At a Glance
- Tasks: Use data analytics to support investment decisions and design innovative data products.
- Company: Core-Asset-Consulting, a forward-thinking firm in Newcastle upon Tyne.
- Benefits: Competitive salary and a chance to work with complex datasets in a team.
- Other info: Exciting opportunity for growth in the data science field.
- Why this job: Join a collaborative environment and make an impact in investment analytics.
- Qualifications: First-class degree in a relevant field and skills in Python and SQL.
The predicted salary is between 40000 - 50000 £ per year.
Core-Asset-Consulting is seeking a Data Scientist in Newcastle upon Tyne. This role involves leveraging data analytics to support investment decision-making and designing data products.
Applicants should have:
- Experience in data science
- A first-class degree in a relevant field
- Proficiency in Python and SQL
The position offers a competitive salary and the opportunity to work with complex datasets in a collaborative team environment.
Data Scientist: Investment Analytics & Data Products employer: Core-Asset-Consulting
Contact Detail:
Core-Asset-Consulting Recruiting Team
StudySmarter Expert Advice 🤫
We think this is how you could land Data Scientist: Investment Analytics & Data Products
✨Tip Number 1
Network like a pro! Reach out to current employees at Core-Asset-Consulting on LinkedIn. A friendly chat can give us insights into the company culture and maybe even a referral!
✨Tip Number 2
Show off your skills! Prepare a portfolio showcasing your data science projects, especially those involving Python and SQL. This will help us demonstrate our expertise in investment analytics.
✨Tip Number 3
Practice makes perfect! Get ready for technical interviews by brushing up on common data science questions and coding challenges. We can even set up mock interviews with friends or use online platforms.
✨Tip Number 4
Apply through our website! It’s the best way to ensure your application gets noticed. Plus, we can tailor our CV and cover letter to highlight how our skills align with the role.
We think you need these skills to ace Data Scientist: Investment Analytics & Data Products
Some tips for your application 🫡
Show Off Your Skills: Make sure to highlight your experience in data science, especially with Python and SQL. We want to see how you've used these skills in real-world scenarios, so don’t hold back!
Tailor Your Application: Take a moment to customise your CV and cover letter for this role.

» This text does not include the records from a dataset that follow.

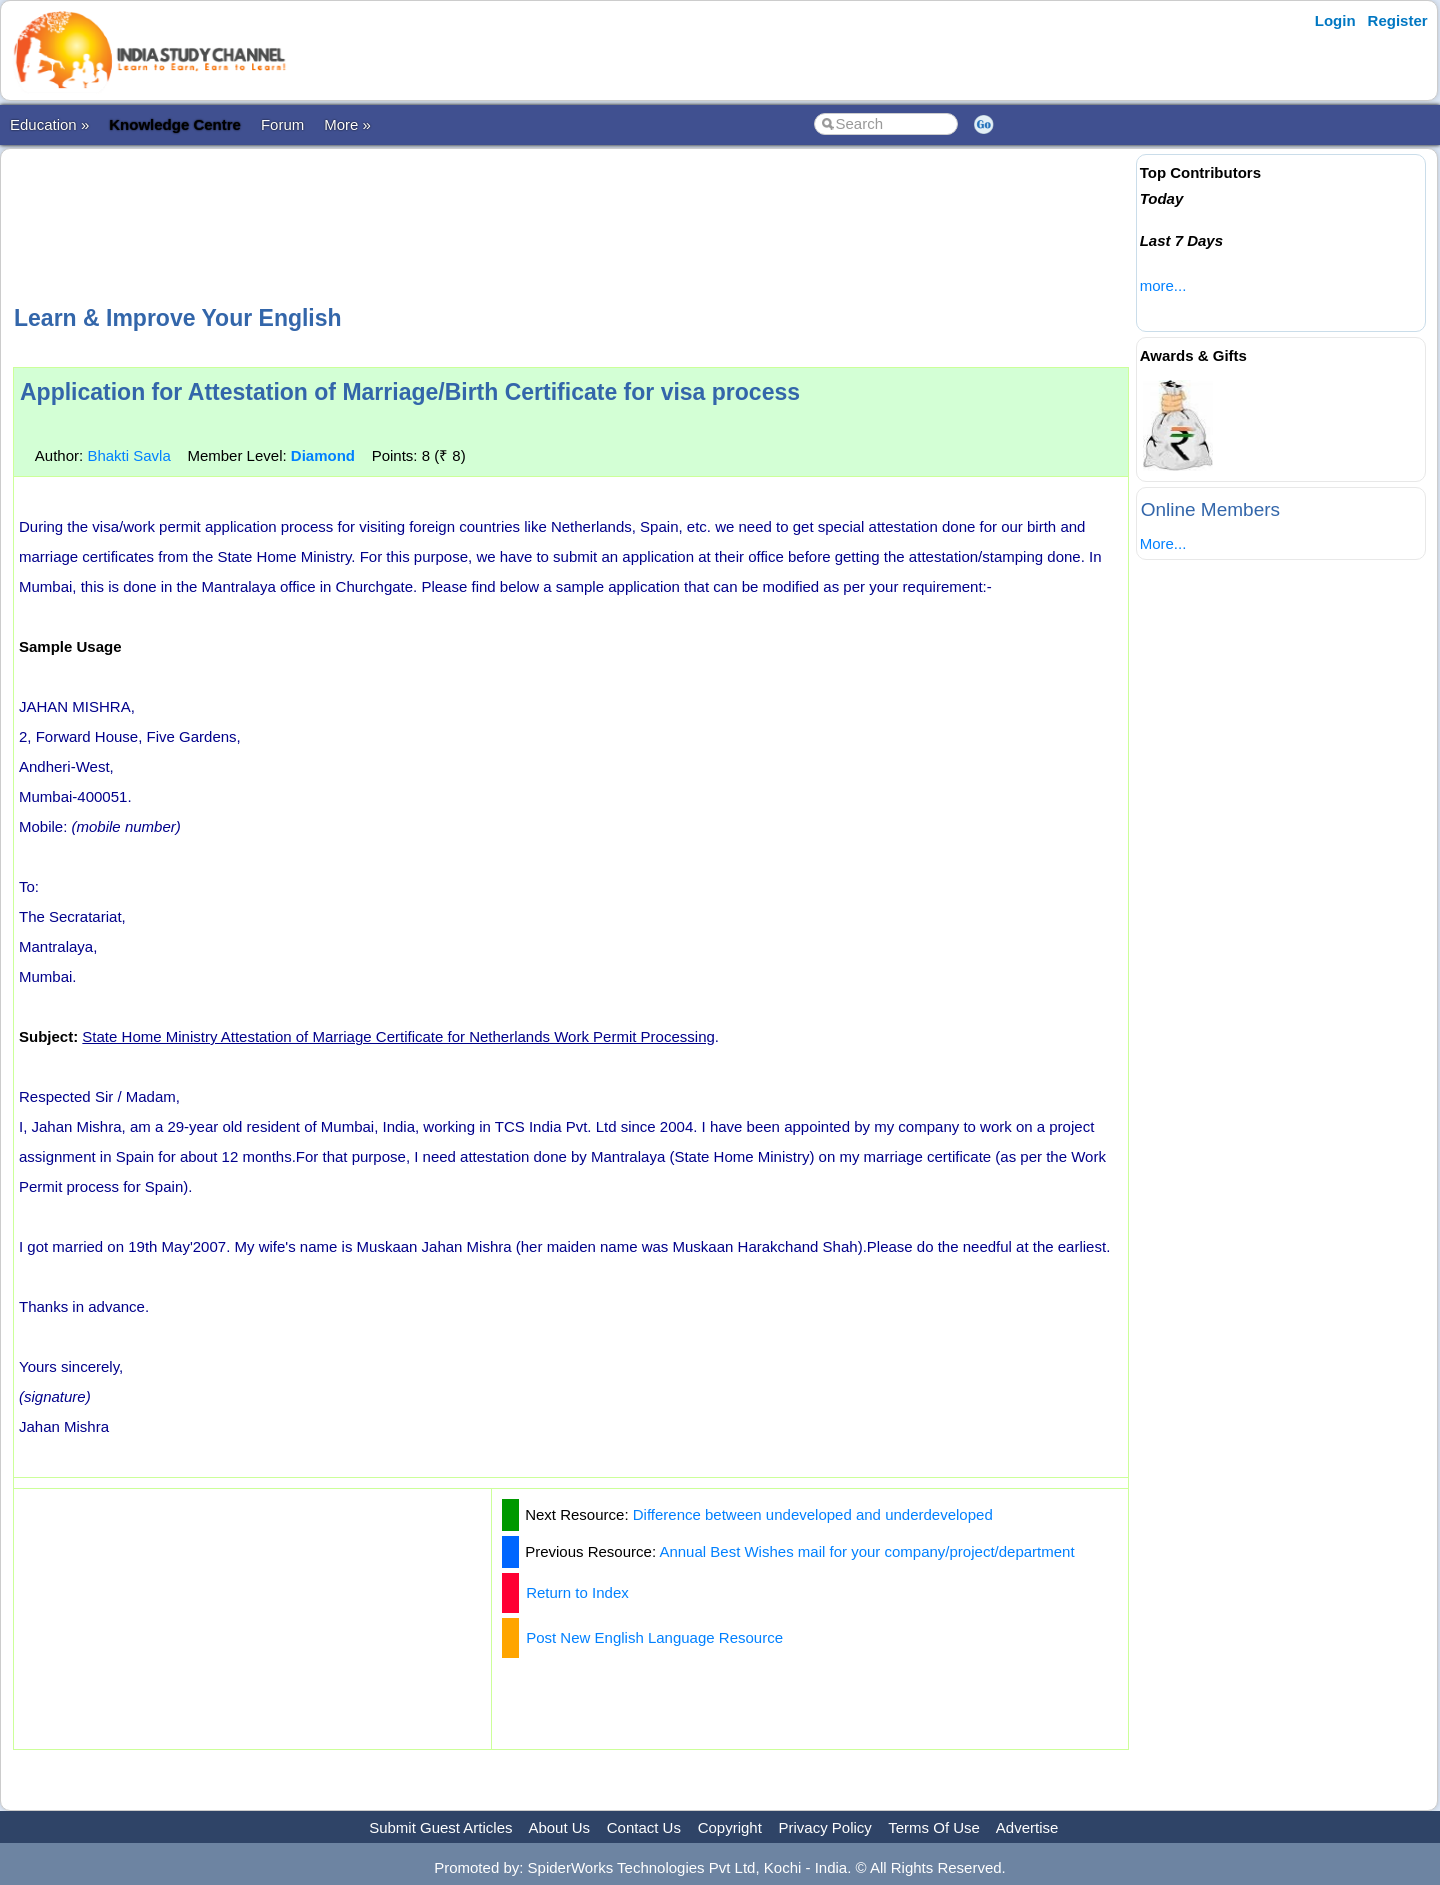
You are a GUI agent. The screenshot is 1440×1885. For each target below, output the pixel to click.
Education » (49, 124)
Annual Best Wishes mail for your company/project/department (866, 1551)
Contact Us (644, 1827)
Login (1335, 20)
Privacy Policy (825, 1827)
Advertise (1027, 1827)
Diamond (323, 455)
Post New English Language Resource (654, 1637)
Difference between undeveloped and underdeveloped (813, 1514)
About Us (559, 1827)
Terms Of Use (934, 1827)
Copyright (730, 1827)
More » (347, 124)
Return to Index (577, 1592)
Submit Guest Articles (440, 1827)
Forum (282, 124)
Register (1398, 20)
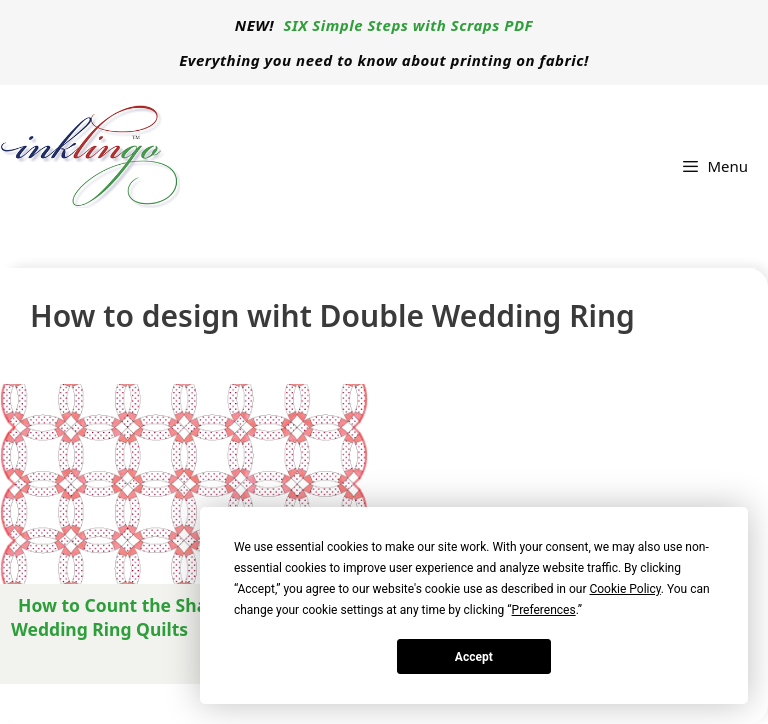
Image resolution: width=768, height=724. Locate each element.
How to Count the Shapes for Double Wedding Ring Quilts (172, 617)
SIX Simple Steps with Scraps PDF (409, 25)
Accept (474, 657)
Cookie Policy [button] (624, 589)
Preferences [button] (544, 610)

Mention how your background aligns with investment analytics and data products, as it’ll make you stand out to us.
Be Clear and Concise: When writing your application, keep it straightforward. Use clear language and avoid jargon unless it's relevant. We appreciate a well-structured application that’s easy to read!
Apply Through Our Website: We encourage you to apply directly through our website. It’s the best way for us to receive your application and ensures you’re considered for this exciting opportunity!
How to prepare for a job interview at Core-Asset-Consulting
✨Know Your Data Science Fundamentals
Brush up on your data science concepts, especially those related to investment analytics. Be prepared to discuss your experience with Python and SQL, as well as any relevant projects you've worked on. This will show that you have a solid foundation and can apply your knowledge effectively.
✨Showcase Your Problem-Solving Skills
During the interview, be ready to tackle hypothetical scenarios or case studies related to investment decision-making. Think aloud as you work through the problem, demonstrating your analytical thinking and how you approach complex datasets. This will highlight your ability to contribute to their team.
✨Prepare Questions About the Role
Have a few thoughtful questions ready about the company's data products and how they support investment strategies. This shows your genuine interest in the role and helps you understand how you can fit into their collaborative environment.
✨Highlight Team Collaboration Experience
Since the role involves working in a team, share examples of how you've successfully collaborated with others in past projects. Discussing your teamwork skills will reassure them that you can thrive in their collaborative setting.